【森田のりえ通信員】毎月第2金曜の午後7時、ロサンゼルスの北米沖縄県人会館の一室で「ウチナーグチ」クラスがはじまる。講師は元県人会会長の比嘉朝議さん。クラスは2002年に受講者6人からスタートし、1年後には40人を超えた。一時は60人にもなり毎週クラスを開いた時期もある。現在は月1度で平均受講者は16人。ハワイや南米からの移住者が多い。

「チムグクルを理解するために」とウチナーグチを教えている比嘉さん=ロサンゼルス

 クラス開講のきっかけは1980年代、沖縄県が海外に住む県人に目を向けるようになり、留学生システムをスタートさせ県費留学生を受け入れるようになったこと。
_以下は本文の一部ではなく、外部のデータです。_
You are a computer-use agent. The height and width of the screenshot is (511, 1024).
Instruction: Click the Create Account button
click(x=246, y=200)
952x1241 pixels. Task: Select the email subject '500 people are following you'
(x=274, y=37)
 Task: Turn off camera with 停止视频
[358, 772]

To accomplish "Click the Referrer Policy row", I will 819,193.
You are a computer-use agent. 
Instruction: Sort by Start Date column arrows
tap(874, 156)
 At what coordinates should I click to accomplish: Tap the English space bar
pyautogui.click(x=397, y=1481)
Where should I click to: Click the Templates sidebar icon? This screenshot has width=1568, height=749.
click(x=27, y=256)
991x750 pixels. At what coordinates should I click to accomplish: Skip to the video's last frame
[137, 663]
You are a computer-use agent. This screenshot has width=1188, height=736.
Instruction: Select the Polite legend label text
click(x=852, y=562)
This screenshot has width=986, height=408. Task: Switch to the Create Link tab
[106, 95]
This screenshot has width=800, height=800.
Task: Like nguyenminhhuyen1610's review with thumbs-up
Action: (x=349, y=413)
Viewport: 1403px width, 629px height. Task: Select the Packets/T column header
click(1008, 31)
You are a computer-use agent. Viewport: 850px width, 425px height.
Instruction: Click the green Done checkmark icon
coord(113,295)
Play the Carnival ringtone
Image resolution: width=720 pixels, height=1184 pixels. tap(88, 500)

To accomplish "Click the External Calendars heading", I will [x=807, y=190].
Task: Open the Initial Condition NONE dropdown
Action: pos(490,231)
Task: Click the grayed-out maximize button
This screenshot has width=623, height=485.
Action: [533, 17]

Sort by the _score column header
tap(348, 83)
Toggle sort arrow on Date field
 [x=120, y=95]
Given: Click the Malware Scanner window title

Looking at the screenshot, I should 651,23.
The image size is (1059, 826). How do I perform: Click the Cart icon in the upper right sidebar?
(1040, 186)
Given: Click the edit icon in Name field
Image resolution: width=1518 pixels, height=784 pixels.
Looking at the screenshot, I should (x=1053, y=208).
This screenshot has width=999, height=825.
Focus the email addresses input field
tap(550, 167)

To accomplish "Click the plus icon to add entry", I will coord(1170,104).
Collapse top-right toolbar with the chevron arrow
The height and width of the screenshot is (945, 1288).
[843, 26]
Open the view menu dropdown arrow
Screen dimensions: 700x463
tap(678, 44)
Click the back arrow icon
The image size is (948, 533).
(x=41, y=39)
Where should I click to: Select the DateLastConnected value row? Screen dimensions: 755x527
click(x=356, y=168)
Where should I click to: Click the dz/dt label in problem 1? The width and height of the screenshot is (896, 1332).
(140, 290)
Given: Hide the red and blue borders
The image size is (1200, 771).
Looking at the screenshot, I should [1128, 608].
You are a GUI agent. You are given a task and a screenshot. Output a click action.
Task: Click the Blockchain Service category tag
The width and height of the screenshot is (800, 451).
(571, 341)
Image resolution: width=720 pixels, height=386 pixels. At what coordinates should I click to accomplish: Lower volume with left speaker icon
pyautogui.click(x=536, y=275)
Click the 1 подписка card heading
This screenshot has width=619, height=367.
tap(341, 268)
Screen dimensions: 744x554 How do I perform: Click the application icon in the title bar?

 沖縄で伝統芸能を勉強した人たちがアメリカに帰って芸能活動をするようになったが「技術的には向上しているが、何か欠けている」と感じた比嘉さん。「伝統文化の基礎は言葉。言語を理解しなければチムグクルが分からず、至芸に達することはできない」と気付いたという。

 クラス開講から10周年の節目には、歌や踊り、三線などを交えたウチナーグチ発表会も開催。さらに日本語ラジオ放送でウチナーグチの番組を11年間続け、学校や各コミュニティーで沖縄語と文化や歴史の講演を行うなど沖縄を発信している。

 ユネスコで、危機にひんしている言語とされた「沖縄語」。今では言語学や民俗学を研究する日本の大学の教師やロサンゼルス地域の大学生も授業を参観しに訪れる。来年は開講15周年を迎える。比嘉さんは「寸劇などを盛り込んだ発表会を計画し、すでに準備を始めている」と意欲的だ。